4,000 "visits." I have to be counted twice on those days my computer suddenly bounces me out and I have to try again. Or those days when I log on a second or third time to see what you all are saying.

Terrific all the same.

Ruben  •  Link

I think 4000 people is a lot.
But I am more interested in knowing if the annotations have real value.
If the annotations contributed to understand SP's world.
If naggets of dispersed information were knotted by the Public.
I can remember one: the Polish annotator with his contribution about the "Turks" during the Coronation festivities.
I think this, my question, has to be answered by experts in Pepys.
In the meantime, I am grateful to all the readers and contributors for the wonderful moments in SP's world. I thank specially Phil, who adventured in uncharted territories, with us, the readers, behind him.
I also thank this obsesive and industrious young man, that 350 years ago, put to paper all his doings and thoughts, in spite of not having QWERTY at his disposal.

Bushman  •  Link

Considering the number of English speaking people in the world I feel honoured to be part of such a small group

Barry Reich  •  Link

I am one of the number who stops at this site to read the daily entry and accompanying comments and annotations but doesn't bother to post. It's just my way of reading the Diary, which seemed daunting viewed as a whole but is both entertaining and manageable in small doses.

Xjy  •  Link

A readers' group with clout
Think of the need to seek the site out voluntarily as a sign of active interest, and then the actual subject matter (historical, 17th century) as a pretty effective filter, and you'll get an idea of how concentrated the readership is. Even if you halve the figure to around 2000 a day, that's a lot of active regular interest. I'm part of a discussion group in another field with around 1000 members that's only slightly more concentrated, and the knowledge clout there is phenomenal (not to mention the number of messages a day, which isn't an issue here... :-)
This diary blog with its annotations, topic banks and archives is brilliant.
Now, if only someone would do the same for Tacitus... :-)

Mary Merivel  •  Link

I think the number of visitors is rather good! This site is very special and I'm personally glad to see that this specialty finds its way to people worldwide.

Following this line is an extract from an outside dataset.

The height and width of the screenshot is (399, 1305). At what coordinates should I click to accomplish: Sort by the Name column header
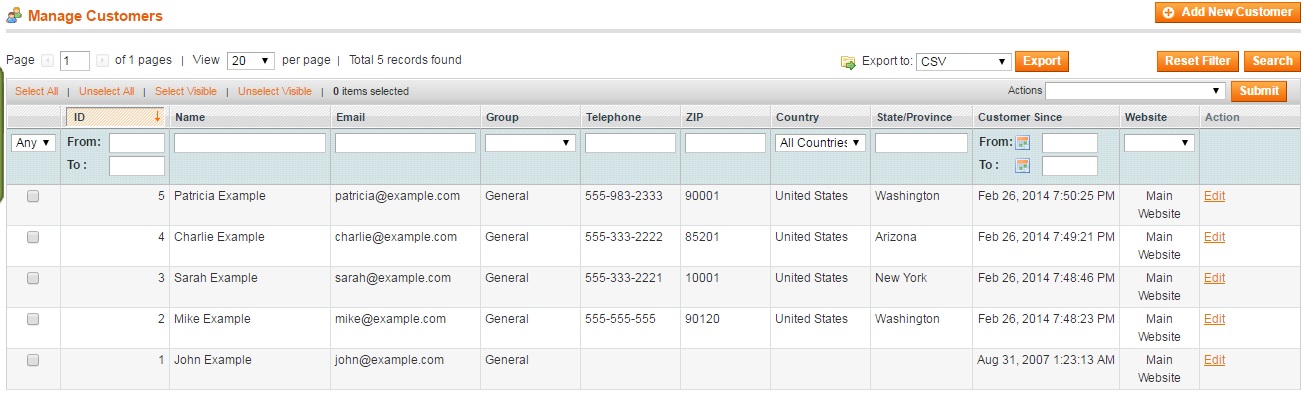[x=190, y=117]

I'm from Russia and to be honest I don't know how many more people from my country are interested in visiting this wonderful page, but for me it is almost like everyday ritual. Thank you all creating this page and thanks to Mr.Pepys for writing it so vivid and so attractive.

Roger Arbor  •  Link

Liked Ruben's "... obsessive and industrious"... rather like us really. My Home Page for 17 months (the longest ever)... irreplaceable!

Jane Loveday  •  Link

I'm English living in San Diego and I just love this diary - to go to a date and read about another person's daily life who lived on that date hundreds of years ago and learn what it was like for them is invaluable, fascinating and very addicting! Thank you, I love visiting the diary every day.

Patrick Blake  •  Link

This site is a daily "must" for me. A day without Sam just isn't a full one. Thank you all for sharing your knowledge about Sam and his fascinating times. may I suggest you read Neal Stephenson's "Quicksilver" and "The Confusion" for some other occasional meetings with our hero and some of his real, and fictional, companions.

Glyn  •  Link

If you click on Patrick Blake's name (just above) it takes you to a great website that, among a lot of other things, has an exhibition about London in the 1600s by the University of Otago - I love serendipititious discoveries like that.

dirk  •  Link

Patrick Blake's website

On this site I found this "facsimile engraving from Pepys

Michael McKeever  •  Link

Word on the street is that the next Thursday Next novel by Jasper Fforde is to be titled,
"The Great Samuel Pepys Fiasco." Get ready of an up tick in July 2005!

Lloyd Alter  •  Link

I cannot start my day without it. I am sitting by a lake in Northern Canada with loons and moose and an old rotary phone to a slow connection. 4000 people surprises me- I would have thought 10 times that.

Jane  •  Link

I love this site. I've always just read and followed the links, never annotated. This is probably the largest book club discussion in the world. Thank you.